__Assignment__. Given the records below, would you repeat exactly the lines that begin at the one containing "Human Hair Wigs (840, 82)" and end at the one containing "Wholesale (734, 1484)", inclusive?

__Data for analysis__.
----------------------------------------
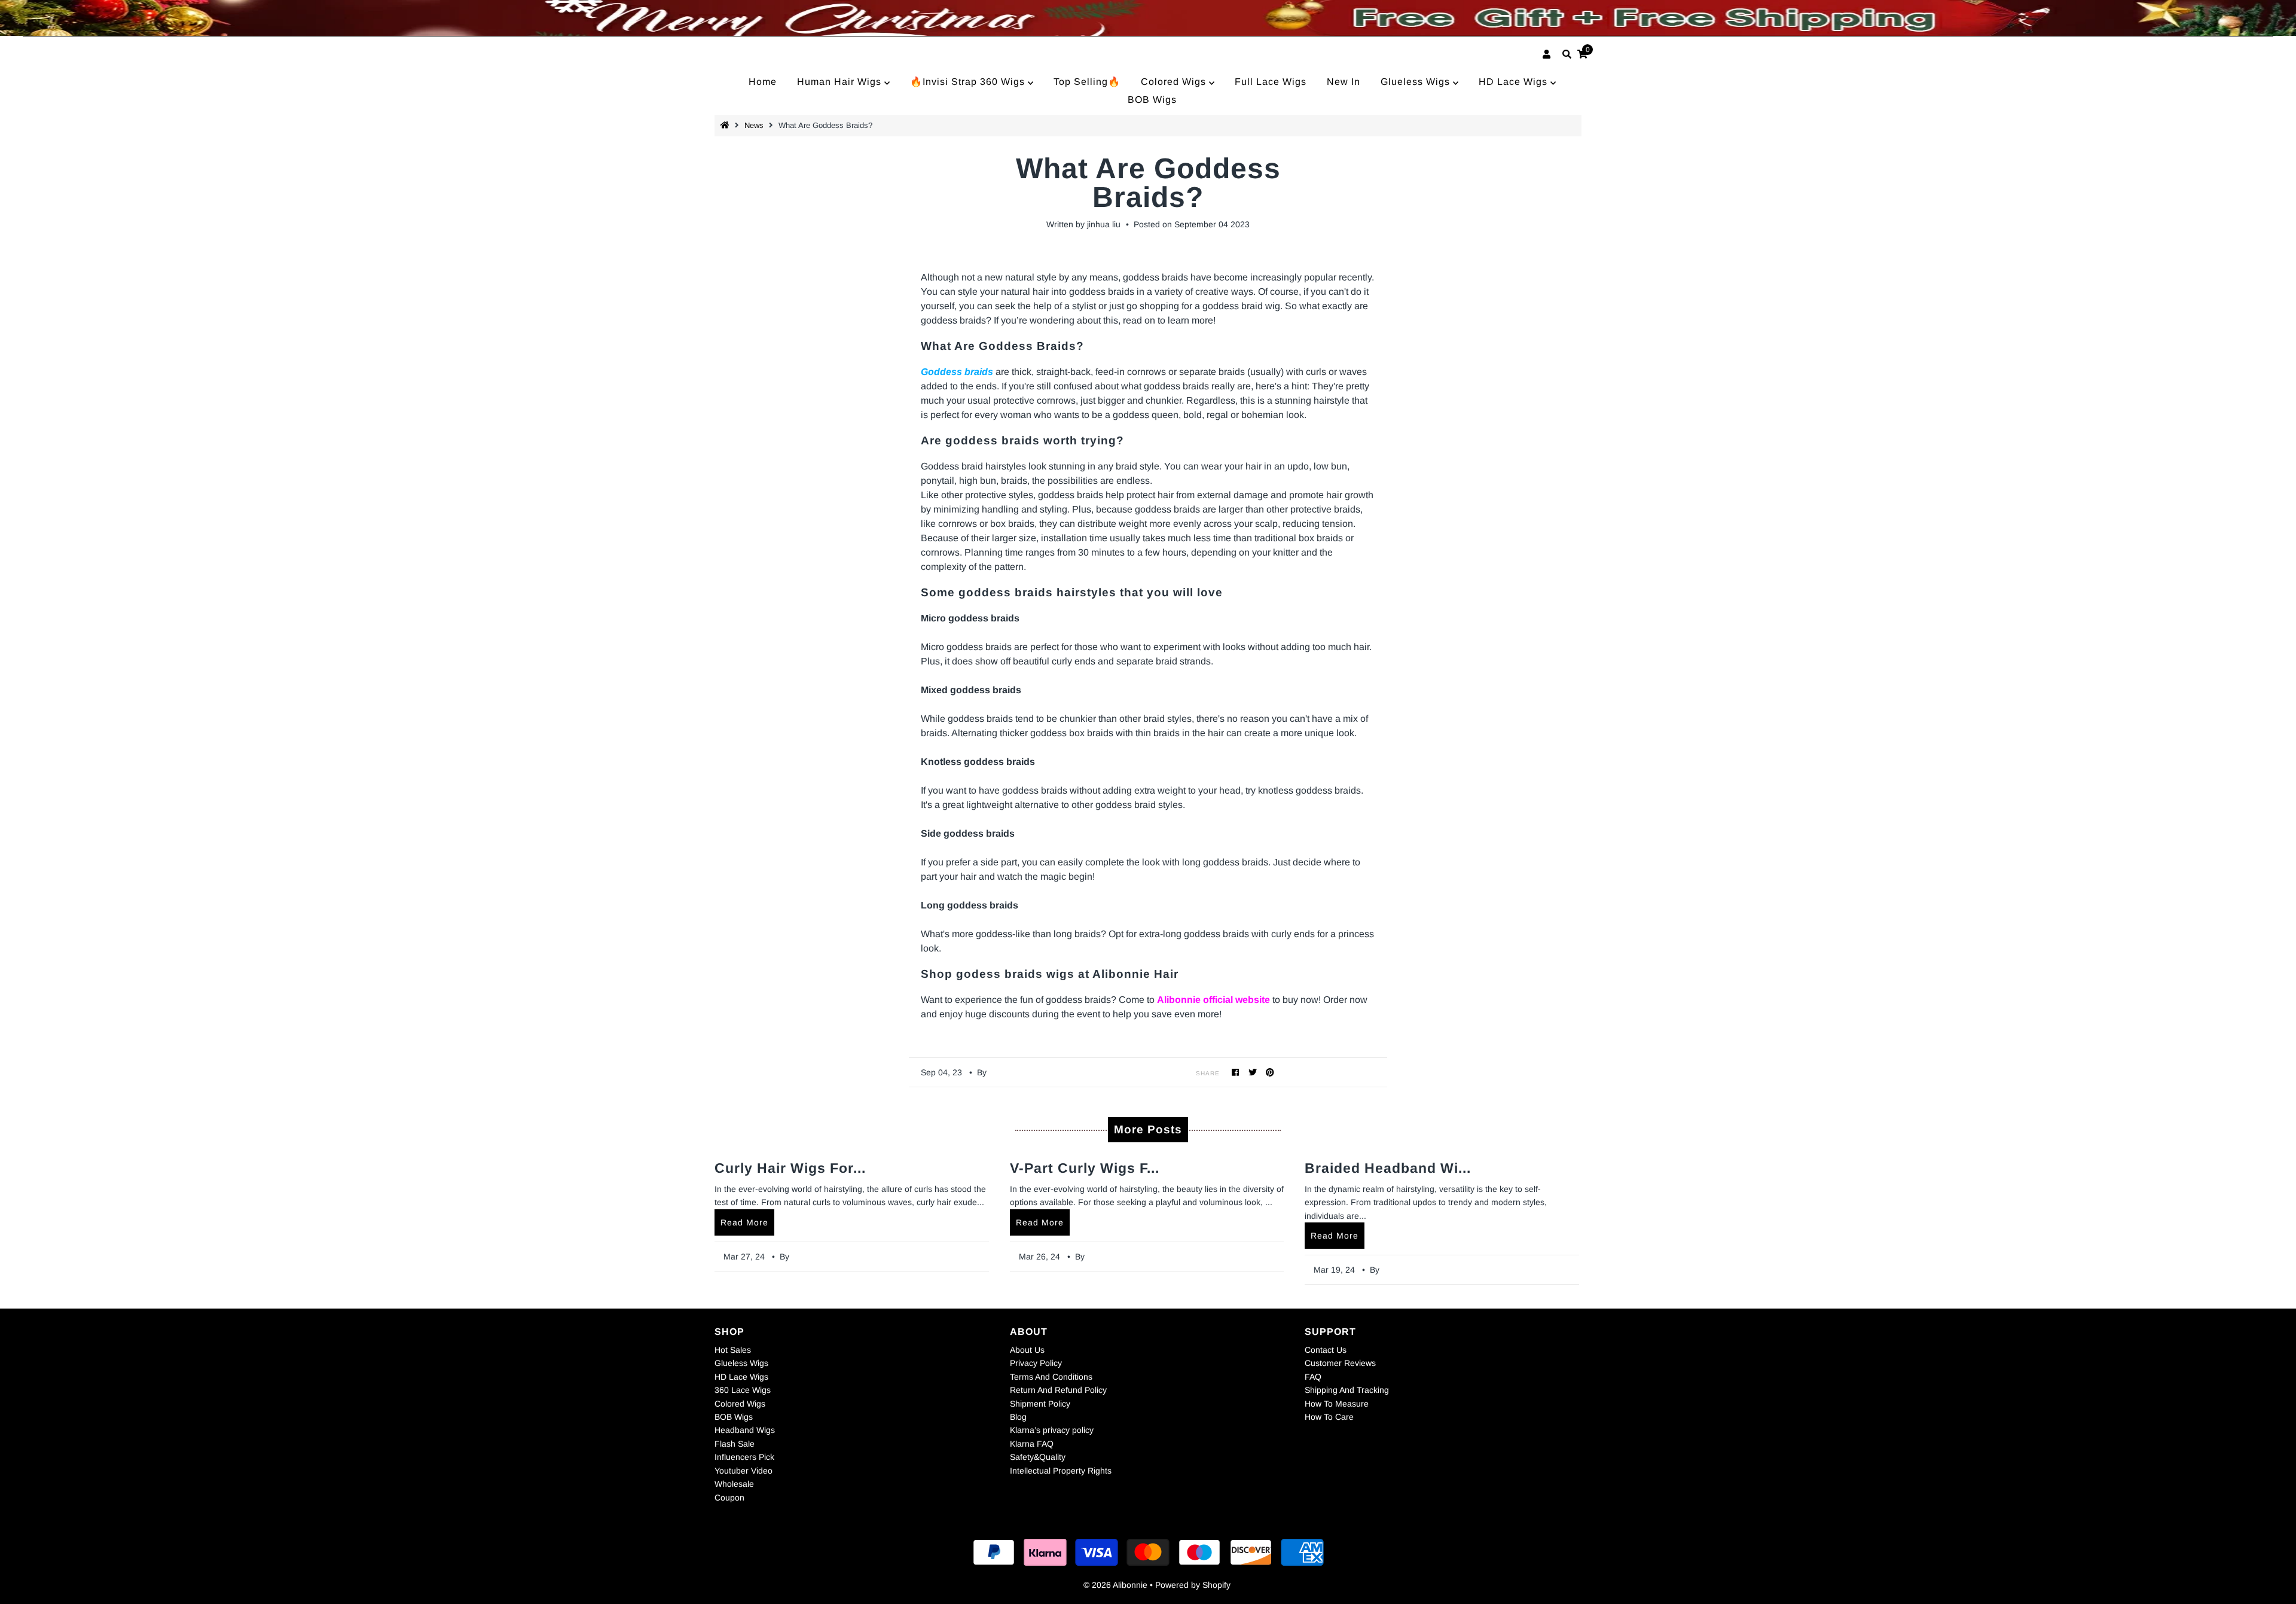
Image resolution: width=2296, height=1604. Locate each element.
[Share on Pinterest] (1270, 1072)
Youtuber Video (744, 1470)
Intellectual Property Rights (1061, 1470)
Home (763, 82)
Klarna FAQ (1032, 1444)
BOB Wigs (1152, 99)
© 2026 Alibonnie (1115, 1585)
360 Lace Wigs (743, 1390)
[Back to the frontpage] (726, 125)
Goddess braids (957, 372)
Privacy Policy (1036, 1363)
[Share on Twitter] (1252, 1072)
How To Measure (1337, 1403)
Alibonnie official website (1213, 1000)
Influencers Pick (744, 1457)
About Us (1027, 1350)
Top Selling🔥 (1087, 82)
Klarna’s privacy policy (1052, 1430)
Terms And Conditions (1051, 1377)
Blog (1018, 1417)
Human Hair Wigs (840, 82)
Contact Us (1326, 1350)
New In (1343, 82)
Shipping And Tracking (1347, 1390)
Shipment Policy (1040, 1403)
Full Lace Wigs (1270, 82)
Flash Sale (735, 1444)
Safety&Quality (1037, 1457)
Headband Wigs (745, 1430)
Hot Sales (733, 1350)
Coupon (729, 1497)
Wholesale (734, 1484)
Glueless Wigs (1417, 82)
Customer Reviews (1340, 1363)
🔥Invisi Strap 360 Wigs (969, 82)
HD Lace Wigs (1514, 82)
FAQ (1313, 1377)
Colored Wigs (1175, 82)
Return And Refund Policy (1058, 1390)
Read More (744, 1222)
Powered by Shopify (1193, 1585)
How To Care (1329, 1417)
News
----------------------------------------
__Result of this task__.
Human Hair Wigs (840, 82)
Contact Us (1326, 1350)
New In (1343, 82)
Shipping And Tracking (1347, 1390)
Shipment Policy (1040, 1403)
Full Lace Wigs (1270, 82)
Flash Sale (735, 1444)
Safety&Quality (1037, 1457)
Headband Wigs (745, 1430)
Hot Sales (733, 1350)
Coupon (729, 1497)
Wholesale (734, 1484)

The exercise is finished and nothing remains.